さらに、本発明によれば、荷重測定器が錘と衝突することにより移動するため、その移動の程度によって視覚的に瞬時に大凡の滑り易さを判断することができる利点もある。
また、本発明によれば、容易に測定場所へと摩擦抵抗測定キットを持ち運ぶ事ができる。
【発明を実施するための最良の形態】
【0010】
本発明の摩擦抵抗測定キットは、平坦面とシート材との摩擦抵抗を測定する摩擦抵抗測定キットであって、傾斜面を有し前記平坦面上に設置される傾斜台と、前記傾斜台の傾斜面に沿って落下させる錘と、前記シート材と、平坦面上における前記傾斜台の近傍にシート材を介して設置される荷重測定器とを備え、前記荷重測定器は、前記傾斜台の傾斜面に沿って落下する前記錘と衝突する当接部と、錘から当接部に加えられた最大荷重を平坦面とシート材との摩擦抵抗値として測定する測定部と、該測定部にて測定された最大荷重を表示する表示部とを具備することを特徴とする。
【0011】
本発明において、「平坦面」とは、シート材との摩擦抵抗が評価されるべき一方の被測定対象物であって、特に限定されるものではない。

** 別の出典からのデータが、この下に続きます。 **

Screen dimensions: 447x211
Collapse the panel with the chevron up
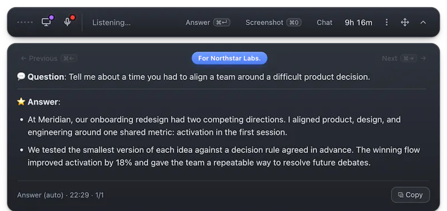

また、「シート材」とは、平坦面との摩擦抵抗が評価されるべき他方の被測定対象物であって、特に限定されるものではない。
本発明の摩擦抵抗測定キットは、例えば、歩行面の滑り易さを評価する測定キットとして好適である。
【0012】
この場合、「平坦面」としては、例えば、履物を履いた歩行者または素足の歩行者が歩く歩行面、すなわち、歩行面を形成する歩行面形成材の平坦面が挙げられる。また、「歩行面」としては、建造物の内外を問わず人が一般に歩行する面であり、例えば、建造物のエントランス、アプローチ、ロビー、廊下の床面、階段の踏み板(踏み面)、スロープ、厨房の床面、浴室・浴場の床面、浴槽の底面、プールサイドの床面、大型商業施設や駅等のコンコース、建物周辺の公開空地、スポーツ関連施設のトラックやテニスコートなど、人工的に設けられた面が挙げられる。
このような歩行面を形成する歩行面形成材としては、例えば、タイル(磁器タイル、陶器タイル等)、石材(大理石、花崗岩等)のような無機材質、木材、ゴム、塩化ビニル、コンポジションのような有機材質などが挙げられる。

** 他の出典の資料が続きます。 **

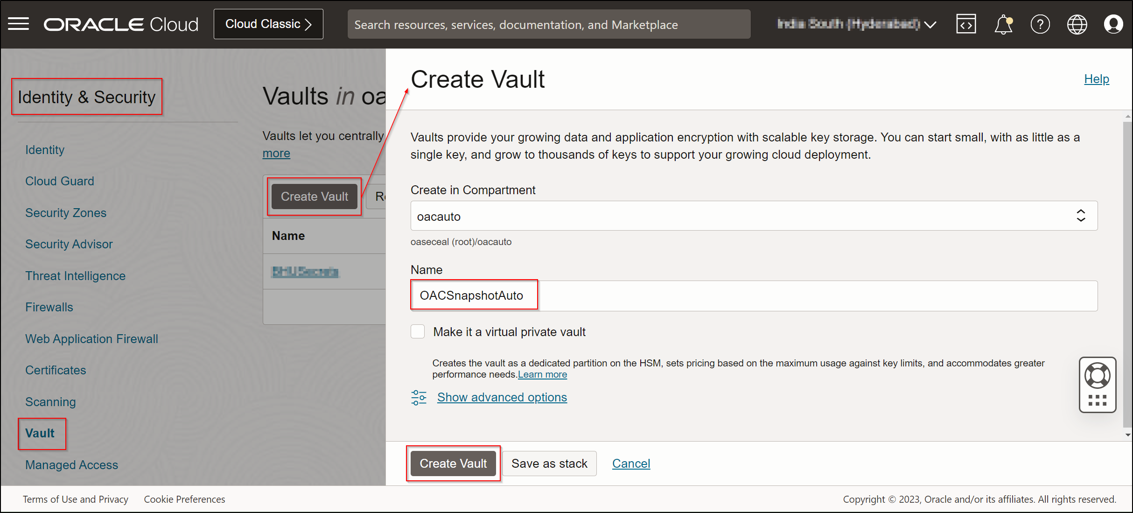Open the region selector dropdown
The height and width of the screenshot is (513, 1133).
[856, 24]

なお、本発明において、歩行面形成材は、実際に敷設されて歩行面を形成しているものでも、未使用のものでもよい。
【0013】
一方、歩行面との摩擦抵抗が測定されるべき「シート材」としては、例えば、前記歩行面を歩く歩行者の履物の底部材が挙げられ、「履物の底部材」としては、靴、サンダル、ビーチサンダル、スリッパ、長靴等の歩行面と接触する履物の底部材、天然ゴム、クロロプレンゴム、ニトリルゴム、シリコンゴム、フッ素ゴム等のゴム材質、天然皮革、合成皮革、ポリウレタンといった高分子化合物からなるシートが挙げられる。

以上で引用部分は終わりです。